Nobel Prize laureates unknowingly caught up in sales campaign for a biotech company?

Initiator of an appeal for the cultivation of genetically engineered rice is chief scientific officer of a company profiting from the production of genetically engineered plants

7. November 2016

7 November 2016 / In June 2016, more than 100 Nobel Prize laureates signed an appeal in favour of the cultivation of so-called Golden Rice. Initiated by Sir Richard Roberts, who was awarded the Nobel Prize for Medicine in 1993, it targets and criticises anyone against the release of genetically engineered plants. For many years now, Roberts has been the chief scientific officer of New England Biolabs. Big corporates such as Monsanto, Syngenta and Dow AgroSciences are all clients of New England Biolabs. They purchase products generated at New England Biolabs for use in the genetic engineering of plants. In consequence, New England Biolabs makes a substantial profit from genetic engineering.

It is likely that most laureates who signed the appeal were not aware of the financial interests of New England Biolabs. Indeed, they will have assumed that they were signing up to a petition with solely humanitarian aims. The affiliations between New England Biolabs and the producers of genetically engineered plants have only recently come to the attention of Testbiotech. It came to light during Testbiotech patent research being carried out after questions posed by journalists. It appears that the big corporates are really good clients of New England Biolabs: Their products are listed in dozens of patent applications as the technical means for the production of genetically engineered plants.

So-called Golden Rice is genetically engineered to produce carotene, which gives a yellow colouring to the kernels. The rice is supposedly meant to combat Vitamin A deficiency, which is a severe problem in some developing countries. In actual fact, there is still a basic lack of data needed to make a judgement on the nutritional quality of the rice. There is also a lack of data on risk assessment. The laureates signed the appeal at a time when the most critical data was simply not available, as remains the case even now.

Testbiotech criticised the abovementioned campaign shortly after it was started because of its lack of credibility: The Nobel Prize laureates were more or less using the same arguments as those previously used by the radical proponents of the Golden Rice. Clearly, the laureates failed to double check the arguments used in the campaign. Even by 2014, Testbiotech had exposed the lack of credibilty of the arguments used by extreme proponents involved in the Golden Rice Campaign.

WHAT YOU WILL DO =
Copy the part of the Golden Rice appeal text that begins with the words "Initiator of an" and ends with "from genetic engineering.", keeping it word for word.

INPUT DATA =
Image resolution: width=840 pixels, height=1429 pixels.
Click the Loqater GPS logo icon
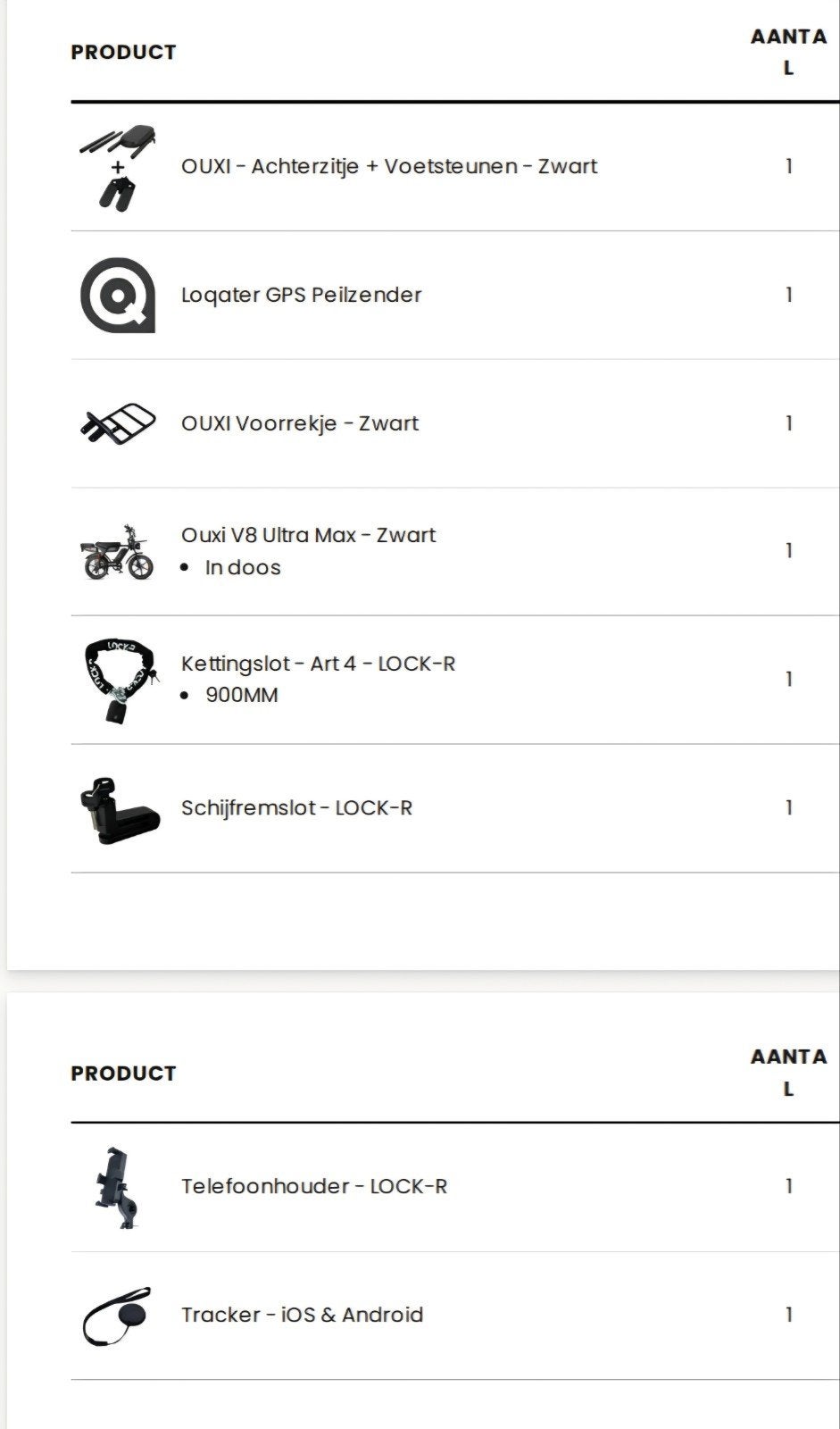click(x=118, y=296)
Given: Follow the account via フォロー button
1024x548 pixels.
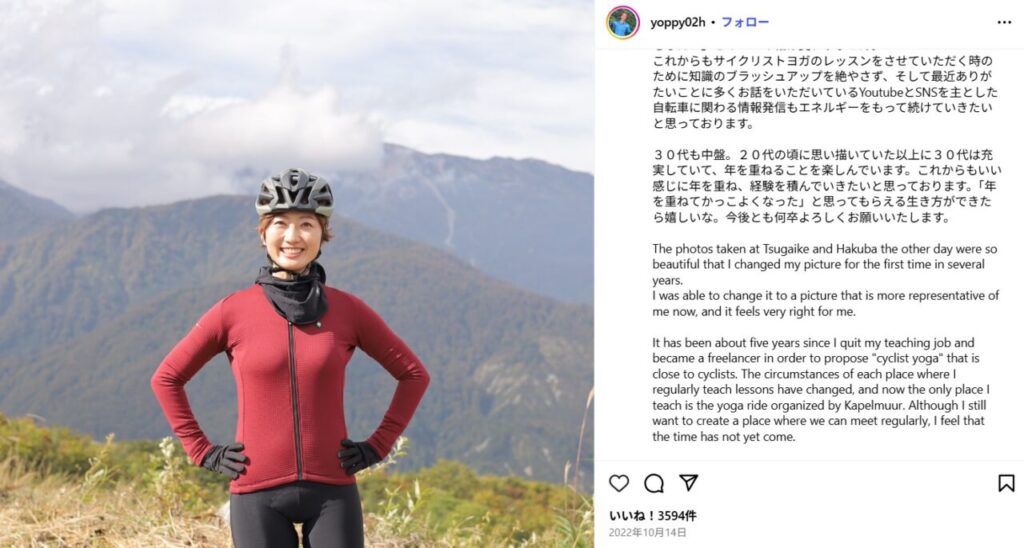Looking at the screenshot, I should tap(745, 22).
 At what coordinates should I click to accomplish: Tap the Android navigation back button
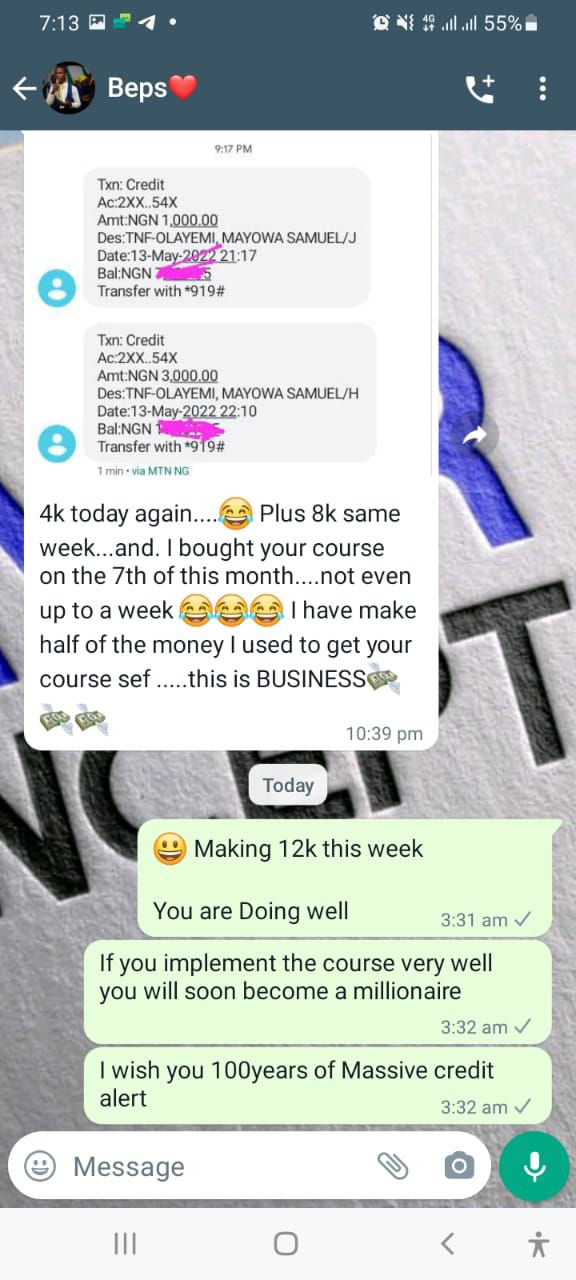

COMPLETED EXERCISE =
Initiator of an appeal for the cultivation of genetically engineered rice is chief scientific officer of a company profiting from the production of genetically engineered plants

7. November 2016

7 November 2016 / In June 2016, more than 100 Nobel Prize laureates signed an appeal in favour of the cultivation of so-called Golden Rice. Initiated by Sir Richard Roberts, who was awarded the Nobel Prize for Medicine in 1993, it targets and criticises anyone against the release of genetically engineered plants. For many years now, Roberts has been the chief scientific officer of New England Biolabs. Big corporates such as Monsanto, Syngenta and Dow AgroSciences are all clients of New England Biolabs. They purchase products generated at New England Biolabs for use in the genetic engineering of plants. In consequence, New England Biolabs makes a substantial profit from genetic engineering.